In order to obtain Lake Michigan water, Waukesha has argued that its underground limestone deposits channel water towards the Lake Michigan basin. It also recently proposed pumping its effluent through a 10 mile pipeline to Underwood Creek so that its wastewater would drain into Lake Michigan.

http://www.jsonline.com/news/waukesha/34430914.html

It’s ironic that this pipeline could be built under an abandoned railroad right of way that could have provided an ideal regional transit connection.

10. Matt Schmerbauch | 12.08.08

@martin weiss

Asian carp, and more specifically Silver Carp are filter feeders, AKA they just eat the plankton and zooplankton in the water. They are very efficient at it, thus competing with other filter feeding fish, and nearly every juvenile aged fish. And seeing as their non-native and have no natural predators, they would become uninhibited eating machines sucking nutrients out of the lake. This species is the one that we are most concerned about, and the one that is getting closer and closer to the lakes. So although I don’t doubt you caught carp in lake Michigan in 1988, it was not the ones that are causing the most concern at the moment.

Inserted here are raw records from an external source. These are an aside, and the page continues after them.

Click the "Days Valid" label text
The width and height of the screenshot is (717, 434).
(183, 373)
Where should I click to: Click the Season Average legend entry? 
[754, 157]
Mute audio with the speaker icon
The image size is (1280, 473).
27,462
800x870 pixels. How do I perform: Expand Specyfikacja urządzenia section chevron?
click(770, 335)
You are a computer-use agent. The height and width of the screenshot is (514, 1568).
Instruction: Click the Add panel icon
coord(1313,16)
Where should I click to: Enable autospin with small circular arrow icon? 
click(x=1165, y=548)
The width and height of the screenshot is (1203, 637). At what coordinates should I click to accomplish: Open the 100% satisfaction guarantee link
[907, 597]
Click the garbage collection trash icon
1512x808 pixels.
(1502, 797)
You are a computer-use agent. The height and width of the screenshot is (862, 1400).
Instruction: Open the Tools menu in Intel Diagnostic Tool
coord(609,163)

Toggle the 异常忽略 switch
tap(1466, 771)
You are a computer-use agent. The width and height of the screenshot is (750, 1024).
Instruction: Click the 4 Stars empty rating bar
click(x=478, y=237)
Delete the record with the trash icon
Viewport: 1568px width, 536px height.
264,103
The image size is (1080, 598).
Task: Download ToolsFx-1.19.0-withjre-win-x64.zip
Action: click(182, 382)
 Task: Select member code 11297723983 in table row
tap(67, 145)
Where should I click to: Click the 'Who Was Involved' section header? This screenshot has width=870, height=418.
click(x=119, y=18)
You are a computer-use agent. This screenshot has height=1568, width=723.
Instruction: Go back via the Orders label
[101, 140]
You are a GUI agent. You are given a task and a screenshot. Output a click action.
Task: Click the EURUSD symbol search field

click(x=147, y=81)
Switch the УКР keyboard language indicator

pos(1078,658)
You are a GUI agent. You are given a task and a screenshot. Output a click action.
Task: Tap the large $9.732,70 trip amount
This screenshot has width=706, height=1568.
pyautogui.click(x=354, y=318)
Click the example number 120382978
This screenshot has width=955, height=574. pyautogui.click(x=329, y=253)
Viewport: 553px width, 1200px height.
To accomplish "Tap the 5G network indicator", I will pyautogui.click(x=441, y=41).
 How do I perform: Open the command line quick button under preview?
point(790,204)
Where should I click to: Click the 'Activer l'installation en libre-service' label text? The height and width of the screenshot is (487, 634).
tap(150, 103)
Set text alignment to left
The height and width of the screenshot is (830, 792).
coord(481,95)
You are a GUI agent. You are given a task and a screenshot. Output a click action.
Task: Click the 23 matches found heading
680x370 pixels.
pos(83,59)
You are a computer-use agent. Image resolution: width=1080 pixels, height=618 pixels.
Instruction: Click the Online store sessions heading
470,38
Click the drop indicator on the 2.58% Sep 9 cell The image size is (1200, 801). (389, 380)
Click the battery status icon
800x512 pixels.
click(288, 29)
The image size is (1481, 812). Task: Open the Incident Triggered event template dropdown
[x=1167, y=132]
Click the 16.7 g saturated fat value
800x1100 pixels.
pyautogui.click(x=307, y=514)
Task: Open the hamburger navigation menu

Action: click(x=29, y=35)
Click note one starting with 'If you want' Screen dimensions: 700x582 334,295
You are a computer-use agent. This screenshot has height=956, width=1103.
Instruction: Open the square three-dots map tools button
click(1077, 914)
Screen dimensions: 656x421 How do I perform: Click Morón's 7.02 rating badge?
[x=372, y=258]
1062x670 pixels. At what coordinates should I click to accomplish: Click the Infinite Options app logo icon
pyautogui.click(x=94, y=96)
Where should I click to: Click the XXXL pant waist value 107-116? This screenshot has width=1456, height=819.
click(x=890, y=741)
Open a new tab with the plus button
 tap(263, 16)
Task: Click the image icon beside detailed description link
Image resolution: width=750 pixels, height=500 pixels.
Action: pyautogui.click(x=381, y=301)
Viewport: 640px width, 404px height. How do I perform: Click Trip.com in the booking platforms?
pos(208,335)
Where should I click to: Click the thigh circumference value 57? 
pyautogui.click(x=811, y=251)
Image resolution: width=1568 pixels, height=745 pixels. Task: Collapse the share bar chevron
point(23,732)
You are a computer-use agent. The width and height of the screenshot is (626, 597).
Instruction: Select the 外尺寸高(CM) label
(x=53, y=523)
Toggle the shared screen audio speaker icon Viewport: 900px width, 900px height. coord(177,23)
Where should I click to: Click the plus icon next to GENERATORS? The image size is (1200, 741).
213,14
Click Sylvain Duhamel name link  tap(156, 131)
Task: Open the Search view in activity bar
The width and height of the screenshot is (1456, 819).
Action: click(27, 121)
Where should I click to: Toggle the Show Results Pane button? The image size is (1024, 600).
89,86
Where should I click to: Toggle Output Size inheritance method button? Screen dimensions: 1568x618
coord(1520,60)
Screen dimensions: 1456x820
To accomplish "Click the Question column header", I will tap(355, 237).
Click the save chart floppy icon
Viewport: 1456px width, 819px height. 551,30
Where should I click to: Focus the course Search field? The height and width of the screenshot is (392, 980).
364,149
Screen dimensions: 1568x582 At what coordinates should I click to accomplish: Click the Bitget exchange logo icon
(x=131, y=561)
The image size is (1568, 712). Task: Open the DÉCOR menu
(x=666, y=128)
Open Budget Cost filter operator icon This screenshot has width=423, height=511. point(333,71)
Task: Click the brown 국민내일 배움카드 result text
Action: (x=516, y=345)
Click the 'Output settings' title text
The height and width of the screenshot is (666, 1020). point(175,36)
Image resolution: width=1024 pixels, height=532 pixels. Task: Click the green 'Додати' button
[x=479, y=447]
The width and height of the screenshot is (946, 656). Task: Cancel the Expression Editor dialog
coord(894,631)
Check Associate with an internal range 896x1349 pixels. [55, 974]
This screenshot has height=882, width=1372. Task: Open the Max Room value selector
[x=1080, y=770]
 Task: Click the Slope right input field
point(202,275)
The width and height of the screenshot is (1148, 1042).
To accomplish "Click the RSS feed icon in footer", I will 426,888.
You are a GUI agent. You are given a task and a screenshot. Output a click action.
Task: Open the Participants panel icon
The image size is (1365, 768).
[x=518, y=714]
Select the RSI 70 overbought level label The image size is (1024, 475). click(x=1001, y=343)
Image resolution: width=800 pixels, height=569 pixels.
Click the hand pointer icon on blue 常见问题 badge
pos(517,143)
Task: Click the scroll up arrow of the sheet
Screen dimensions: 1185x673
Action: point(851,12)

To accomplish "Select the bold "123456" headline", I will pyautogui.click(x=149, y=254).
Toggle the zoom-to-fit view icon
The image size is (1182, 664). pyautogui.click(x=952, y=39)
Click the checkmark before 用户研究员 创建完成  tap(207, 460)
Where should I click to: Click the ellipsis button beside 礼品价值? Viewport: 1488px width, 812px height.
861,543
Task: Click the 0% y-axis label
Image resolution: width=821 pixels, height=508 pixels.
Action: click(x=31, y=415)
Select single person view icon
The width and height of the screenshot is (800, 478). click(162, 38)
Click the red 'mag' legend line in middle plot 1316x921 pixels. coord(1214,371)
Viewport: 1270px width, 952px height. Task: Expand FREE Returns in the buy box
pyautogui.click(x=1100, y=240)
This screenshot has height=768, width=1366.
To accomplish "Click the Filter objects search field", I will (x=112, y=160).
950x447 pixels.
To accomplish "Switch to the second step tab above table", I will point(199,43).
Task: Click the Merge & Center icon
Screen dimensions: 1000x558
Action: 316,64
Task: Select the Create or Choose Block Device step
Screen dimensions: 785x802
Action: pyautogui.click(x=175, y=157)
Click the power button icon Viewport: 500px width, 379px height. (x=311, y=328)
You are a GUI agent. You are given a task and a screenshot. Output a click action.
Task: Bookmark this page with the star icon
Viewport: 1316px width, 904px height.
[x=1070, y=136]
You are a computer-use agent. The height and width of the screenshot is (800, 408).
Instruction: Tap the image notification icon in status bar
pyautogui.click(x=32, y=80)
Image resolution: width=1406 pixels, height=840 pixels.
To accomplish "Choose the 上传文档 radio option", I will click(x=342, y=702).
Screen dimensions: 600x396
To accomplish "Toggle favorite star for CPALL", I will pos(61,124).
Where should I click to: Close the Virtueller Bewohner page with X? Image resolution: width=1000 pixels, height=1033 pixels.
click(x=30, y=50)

11. Alexander Jablanczy | 12.08.08

I am amazed that some Yanks are just as dumb as Canucks who politicise everything. Everything is the fault of Bush Harper and is connected to global warming. Or not.
Lake Superior is too cold for carp,they would freeze.
In lake Huron there is carp but not in this Lake. The real problem here is lamprey. A few years ago I caught a coaster, a beautiful silver speckled trout. All salmonids are silver in the lake.
only the pike are different.
We bought a camp on a rock in 1992 in Goulais Bay. On a clear day we can see the UP. I scraped my canoe on a huge rock I call Gibraltar and have been measuring and marking the water level every year of Lake Superior on the near vertical rock face. It was osciallating for 15 years but reached a level three feet below that of the mark of the canoe. I thought the end of the world or at least of Lake Superior was coming. Multiply 1 metre by the surface area of the Lake and you have got several cubic miles of water. Then all of a sudden two years ago it started to rise and almost recovered, being only six inches below 1992 peak level now, no longer three feet lower.
So the priamry brute fact about the level of Lake Superior is that it fluctuates wildly from season to season from year to year. They control the outflow at Sault Ste Marie, but the real control is snowfall rain and evaporation. Once there was scarecly any ice but another time supposedly the whole lake froze over completely. One year the shipping went on all winter but soem winters it!s closed for three or four months or more.
So there you have it. Variability fluctuation oscillating trends in all parameters.
Long term but that is in geological time of thousands of years it will disappear, but in human terms of length of civilizations it is eternal or permanent. So far.
The only time we see these ships is during the stormy season in November when
they come in and hide from the waves in Goulais Bay sometimes almost ten of these Leviathans far on the N shore. This year 2OO8 no storms no ships.